Under the new post-Renters-Rights-Act regime your options as a landlord for removing a tenant are (1) tenant doesn’t pay the rent (2) you need to sell (3) you need to develop (4) you need to move family members back in. If the courts aren’t functioning it could still take you a long time to get your property back even if you meet the criteria for ‘automatic’ repossession, but repossession still isn’t automatic even under the above criteria and it still isn’t a done deal that the judge, magistrate or other presiding official at court is going to find in your favour and give you your property back when you NEED it. And this means that some landlords, or prospective landlords who are considering renting out a property will decide that it’s just not worth the risk any more. That’s not a healthy situation to be in when there’s a shortage of rental property.

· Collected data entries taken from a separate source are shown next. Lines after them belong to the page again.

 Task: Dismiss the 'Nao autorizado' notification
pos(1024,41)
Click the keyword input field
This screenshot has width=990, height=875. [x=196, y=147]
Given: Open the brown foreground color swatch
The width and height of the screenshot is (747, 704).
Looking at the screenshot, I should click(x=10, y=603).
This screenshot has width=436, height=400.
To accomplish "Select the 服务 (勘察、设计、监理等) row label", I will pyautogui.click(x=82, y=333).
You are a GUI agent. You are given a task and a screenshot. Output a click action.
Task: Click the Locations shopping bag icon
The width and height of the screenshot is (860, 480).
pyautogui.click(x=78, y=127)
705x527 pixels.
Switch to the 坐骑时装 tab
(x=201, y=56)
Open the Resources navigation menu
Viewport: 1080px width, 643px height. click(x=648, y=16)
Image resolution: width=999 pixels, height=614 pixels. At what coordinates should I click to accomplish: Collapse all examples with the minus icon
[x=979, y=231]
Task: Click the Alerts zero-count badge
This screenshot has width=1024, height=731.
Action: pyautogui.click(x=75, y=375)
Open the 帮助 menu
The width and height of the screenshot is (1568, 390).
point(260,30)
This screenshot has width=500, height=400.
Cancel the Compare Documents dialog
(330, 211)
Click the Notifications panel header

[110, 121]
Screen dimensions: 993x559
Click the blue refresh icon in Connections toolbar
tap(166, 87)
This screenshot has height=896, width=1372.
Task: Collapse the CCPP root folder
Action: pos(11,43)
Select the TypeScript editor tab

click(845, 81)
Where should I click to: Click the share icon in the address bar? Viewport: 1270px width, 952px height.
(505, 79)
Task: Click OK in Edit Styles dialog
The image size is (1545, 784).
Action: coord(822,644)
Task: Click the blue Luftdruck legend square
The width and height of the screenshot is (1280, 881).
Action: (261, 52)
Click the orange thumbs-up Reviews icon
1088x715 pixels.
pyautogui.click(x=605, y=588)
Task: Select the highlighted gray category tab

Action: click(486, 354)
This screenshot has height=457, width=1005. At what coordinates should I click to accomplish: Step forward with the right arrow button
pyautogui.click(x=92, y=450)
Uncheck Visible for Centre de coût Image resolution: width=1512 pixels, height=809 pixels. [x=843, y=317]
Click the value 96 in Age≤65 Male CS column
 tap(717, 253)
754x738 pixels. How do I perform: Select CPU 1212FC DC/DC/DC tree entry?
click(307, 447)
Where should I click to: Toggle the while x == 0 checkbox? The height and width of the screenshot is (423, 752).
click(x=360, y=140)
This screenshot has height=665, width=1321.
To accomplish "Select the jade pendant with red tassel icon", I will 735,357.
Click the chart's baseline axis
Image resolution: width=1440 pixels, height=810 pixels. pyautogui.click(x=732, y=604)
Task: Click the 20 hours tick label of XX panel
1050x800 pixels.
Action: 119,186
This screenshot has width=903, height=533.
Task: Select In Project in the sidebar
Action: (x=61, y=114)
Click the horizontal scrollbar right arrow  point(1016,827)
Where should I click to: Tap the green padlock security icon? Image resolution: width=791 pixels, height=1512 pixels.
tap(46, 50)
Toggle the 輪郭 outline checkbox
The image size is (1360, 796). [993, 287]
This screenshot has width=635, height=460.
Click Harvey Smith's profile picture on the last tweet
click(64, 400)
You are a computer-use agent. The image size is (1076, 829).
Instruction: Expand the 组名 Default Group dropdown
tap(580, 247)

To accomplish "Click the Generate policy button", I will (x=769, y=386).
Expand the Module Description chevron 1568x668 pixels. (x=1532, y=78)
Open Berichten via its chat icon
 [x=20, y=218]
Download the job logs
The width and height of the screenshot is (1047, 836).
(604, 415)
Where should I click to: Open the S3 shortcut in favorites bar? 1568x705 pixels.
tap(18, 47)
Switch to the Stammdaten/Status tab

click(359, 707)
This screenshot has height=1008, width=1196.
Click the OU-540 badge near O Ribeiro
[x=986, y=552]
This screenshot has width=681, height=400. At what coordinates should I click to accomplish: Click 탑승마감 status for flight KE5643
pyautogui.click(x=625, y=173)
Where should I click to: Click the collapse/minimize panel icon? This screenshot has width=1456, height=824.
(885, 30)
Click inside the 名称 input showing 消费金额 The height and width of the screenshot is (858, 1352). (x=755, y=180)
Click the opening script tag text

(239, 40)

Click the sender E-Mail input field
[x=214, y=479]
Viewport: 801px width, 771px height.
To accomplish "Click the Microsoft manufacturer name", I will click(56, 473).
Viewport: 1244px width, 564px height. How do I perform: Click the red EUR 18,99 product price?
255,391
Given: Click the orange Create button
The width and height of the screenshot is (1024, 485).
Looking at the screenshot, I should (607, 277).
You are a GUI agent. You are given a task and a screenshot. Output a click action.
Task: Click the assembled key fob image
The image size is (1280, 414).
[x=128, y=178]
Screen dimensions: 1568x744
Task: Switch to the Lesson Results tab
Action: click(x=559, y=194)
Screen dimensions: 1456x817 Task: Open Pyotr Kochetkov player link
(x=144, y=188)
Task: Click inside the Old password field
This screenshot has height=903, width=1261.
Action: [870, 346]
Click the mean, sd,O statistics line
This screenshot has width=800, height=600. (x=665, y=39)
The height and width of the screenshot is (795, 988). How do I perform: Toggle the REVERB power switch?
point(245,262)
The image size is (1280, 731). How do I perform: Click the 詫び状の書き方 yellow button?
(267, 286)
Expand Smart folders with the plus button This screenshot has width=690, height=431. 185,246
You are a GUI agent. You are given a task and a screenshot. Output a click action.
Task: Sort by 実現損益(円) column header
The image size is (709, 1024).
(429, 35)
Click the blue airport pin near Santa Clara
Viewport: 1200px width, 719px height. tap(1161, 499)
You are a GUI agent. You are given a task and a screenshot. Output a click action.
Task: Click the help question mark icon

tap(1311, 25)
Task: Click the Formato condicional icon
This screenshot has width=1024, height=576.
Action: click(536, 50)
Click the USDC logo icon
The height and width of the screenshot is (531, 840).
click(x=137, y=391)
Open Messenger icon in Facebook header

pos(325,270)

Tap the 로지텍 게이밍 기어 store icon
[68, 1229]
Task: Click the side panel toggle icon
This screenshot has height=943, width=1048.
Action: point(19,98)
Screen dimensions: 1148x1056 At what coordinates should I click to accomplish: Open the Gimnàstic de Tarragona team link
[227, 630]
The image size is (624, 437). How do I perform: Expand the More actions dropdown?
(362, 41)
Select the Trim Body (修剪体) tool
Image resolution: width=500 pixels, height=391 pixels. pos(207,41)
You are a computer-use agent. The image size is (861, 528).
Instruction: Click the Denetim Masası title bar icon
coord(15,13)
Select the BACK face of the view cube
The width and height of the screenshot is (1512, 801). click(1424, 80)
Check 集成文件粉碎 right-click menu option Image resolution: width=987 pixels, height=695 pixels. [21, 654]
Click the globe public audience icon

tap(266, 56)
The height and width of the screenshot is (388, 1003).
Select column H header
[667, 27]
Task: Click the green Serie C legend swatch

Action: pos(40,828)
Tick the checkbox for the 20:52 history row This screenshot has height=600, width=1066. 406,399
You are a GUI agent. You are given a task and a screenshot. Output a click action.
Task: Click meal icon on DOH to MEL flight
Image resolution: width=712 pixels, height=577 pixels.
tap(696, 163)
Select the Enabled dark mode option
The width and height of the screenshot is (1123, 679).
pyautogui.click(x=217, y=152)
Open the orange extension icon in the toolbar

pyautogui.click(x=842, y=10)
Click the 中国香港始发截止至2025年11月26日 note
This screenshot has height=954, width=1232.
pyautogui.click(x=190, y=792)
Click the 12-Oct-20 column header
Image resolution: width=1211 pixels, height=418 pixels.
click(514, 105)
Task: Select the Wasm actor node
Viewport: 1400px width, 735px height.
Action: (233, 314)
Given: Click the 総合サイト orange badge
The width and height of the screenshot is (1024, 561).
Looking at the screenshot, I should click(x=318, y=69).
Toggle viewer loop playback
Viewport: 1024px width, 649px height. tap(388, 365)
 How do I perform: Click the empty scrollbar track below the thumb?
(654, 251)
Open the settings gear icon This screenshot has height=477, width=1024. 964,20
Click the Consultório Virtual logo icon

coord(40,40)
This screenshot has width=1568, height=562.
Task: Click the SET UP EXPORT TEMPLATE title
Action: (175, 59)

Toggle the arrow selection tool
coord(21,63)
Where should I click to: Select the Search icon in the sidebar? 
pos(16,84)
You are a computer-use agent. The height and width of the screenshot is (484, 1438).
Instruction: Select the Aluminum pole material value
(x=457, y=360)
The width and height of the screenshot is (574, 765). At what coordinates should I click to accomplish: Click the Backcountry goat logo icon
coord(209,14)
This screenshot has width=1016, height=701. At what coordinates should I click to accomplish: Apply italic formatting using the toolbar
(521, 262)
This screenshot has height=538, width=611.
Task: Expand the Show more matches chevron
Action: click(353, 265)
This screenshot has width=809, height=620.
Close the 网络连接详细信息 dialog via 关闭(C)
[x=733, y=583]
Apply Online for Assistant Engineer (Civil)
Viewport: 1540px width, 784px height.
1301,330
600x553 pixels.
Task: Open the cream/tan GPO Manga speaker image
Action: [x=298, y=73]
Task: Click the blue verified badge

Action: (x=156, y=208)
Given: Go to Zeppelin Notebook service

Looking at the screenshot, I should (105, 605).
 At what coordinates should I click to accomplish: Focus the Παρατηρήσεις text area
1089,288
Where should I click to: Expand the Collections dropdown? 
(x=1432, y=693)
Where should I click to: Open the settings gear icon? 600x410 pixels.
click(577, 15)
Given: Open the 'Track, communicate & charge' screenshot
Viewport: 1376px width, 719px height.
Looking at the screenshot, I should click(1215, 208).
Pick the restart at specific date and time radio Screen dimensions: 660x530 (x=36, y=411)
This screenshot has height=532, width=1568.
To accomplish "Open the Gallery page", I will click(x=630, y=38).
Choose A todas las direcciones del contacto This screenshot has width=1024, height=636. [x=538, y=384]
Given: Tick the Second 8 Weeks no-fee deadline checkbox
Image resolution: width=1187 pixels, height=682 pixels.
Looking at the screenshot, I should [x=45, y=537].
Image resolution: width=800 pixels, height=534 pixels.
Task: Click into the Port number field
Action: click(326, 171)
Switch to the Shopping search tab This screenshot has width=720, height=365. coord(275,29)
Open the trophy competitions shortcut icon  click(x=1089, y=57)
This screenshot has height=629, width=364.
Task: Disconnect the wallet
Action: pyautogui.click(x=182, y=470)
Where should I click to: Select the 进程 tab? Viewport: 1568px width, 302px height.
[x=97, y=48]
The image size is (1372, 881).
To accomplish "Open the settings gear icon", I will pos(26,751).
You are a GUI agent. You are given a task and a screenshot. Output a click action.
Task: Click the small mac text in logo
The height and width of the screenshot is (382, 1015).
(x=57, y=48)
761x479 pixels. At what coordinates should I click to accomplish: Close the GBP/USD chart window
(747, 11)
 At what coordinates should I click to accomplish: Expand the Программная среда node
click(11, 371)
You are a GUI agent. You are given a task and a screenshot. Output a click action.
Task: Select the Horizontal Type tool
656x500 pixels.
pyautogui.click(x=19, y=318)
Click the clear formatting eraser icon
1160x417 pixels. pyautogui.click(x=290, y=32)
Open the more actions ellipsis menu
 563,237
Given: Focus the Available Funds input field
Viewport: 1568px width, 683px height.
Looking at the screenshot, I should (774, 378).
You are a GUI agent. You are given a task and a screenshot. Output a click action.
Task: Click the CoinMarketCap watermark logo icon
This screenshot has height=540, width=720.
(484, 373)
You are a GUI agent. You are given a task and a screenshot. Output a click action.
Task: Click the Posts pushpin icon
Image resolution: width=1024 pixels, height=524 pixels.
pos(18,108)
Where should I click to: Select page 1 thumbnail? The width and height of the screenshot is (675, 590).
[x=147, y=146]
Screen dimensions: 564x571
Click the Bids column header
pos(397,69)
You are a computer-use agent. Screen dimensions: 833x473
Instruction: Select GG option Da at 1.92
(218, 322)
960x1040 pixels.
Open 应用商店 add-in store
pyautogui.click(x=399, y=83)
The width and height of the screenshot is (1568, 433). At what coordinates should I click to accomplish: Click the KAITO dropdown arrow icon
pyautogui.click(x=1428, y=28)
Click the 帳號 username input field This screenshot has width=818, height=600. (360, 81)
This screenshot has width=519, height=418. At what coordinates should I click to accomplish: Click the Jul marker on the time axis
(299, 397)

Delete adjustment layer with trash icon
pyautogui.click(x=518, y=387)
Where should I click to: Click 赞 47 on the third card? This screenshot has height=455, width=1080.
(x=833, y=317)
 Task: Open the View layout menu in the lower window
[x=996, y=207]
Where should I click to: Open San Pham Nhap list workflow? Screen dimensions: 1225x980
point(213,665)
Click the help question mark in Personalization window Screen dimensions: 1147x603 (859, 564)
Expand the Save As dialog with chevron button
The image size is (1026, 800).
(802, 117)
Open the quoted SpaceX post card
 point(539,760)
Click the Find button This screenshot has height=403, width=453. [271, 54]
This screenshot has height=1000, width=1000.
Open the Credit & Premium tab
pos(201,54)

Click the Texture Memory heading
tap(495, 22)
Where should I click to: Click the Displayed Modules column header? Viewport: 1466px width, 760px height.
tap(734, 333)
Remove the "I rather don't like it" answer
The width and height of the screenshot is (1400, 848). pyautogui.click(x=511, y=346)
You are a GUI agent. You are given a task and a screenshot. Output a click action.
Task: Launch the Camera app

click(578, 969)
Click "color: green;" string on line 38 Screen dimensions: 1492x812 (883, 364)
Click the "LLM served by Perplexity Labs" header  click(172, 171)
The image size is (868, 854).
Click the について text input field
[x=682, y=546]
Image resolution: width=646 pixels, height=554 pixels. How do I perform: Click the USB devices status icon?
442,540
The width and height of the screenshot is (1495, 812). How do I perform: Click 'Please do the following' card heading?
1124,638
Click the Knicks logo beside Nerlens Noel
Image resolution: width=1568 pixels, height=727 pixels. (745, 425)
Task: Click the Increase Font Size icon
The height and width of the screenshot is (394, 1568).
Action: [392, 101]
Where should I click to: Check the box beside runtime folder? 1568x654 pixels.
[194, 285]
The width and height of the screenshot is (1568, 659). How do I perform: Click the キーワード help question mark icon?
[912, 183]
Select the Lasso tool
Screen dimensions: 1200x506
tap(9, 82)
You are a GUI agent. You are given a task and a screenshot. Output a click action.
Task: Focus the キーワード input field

Labour needs to make sure that it sorts the court system out. I can’t see any evidence that they’ve done it and given the state of the public finances, how much extra they need to spend on defence, how big the benefits bill is, the fact that we have record levels of taxation and borrowing at present, I can’t see that they’ve got the money to do it. And so the bottom line for landlords is that under the provisions of the Renters Rights Act they need to be far more careful than they ever were in screening potential tenants: Prospective tenants that you didn’t have to be overly concerned about before when no fault evictions were there as a back-stop are now just going to be too high risk to house. And because the Renters Rights Act bans discrimination and prevents you from withholding information on a property, more stringent criteria are going to have to be applied to ALL tenants and those costs are going to have to be passed on as higher rents because there is no other mechanism for recovering them.
Member Since July 2013 - Comments: 2032 - Articles: 21
2:27 PM, 24th June 2026, About 5 days ago
Reply to the comment left by Beaver at 24/06/2026 – 11:55
Hang on a minute! You say: “it is potentially possible to move family members back in to a property even if it is mortgaged under a buy to let mortgage.”
Are you really saying landlords should be encouraging their family members to take up residence next door to a troublemaker just in order to be able to make a complaint?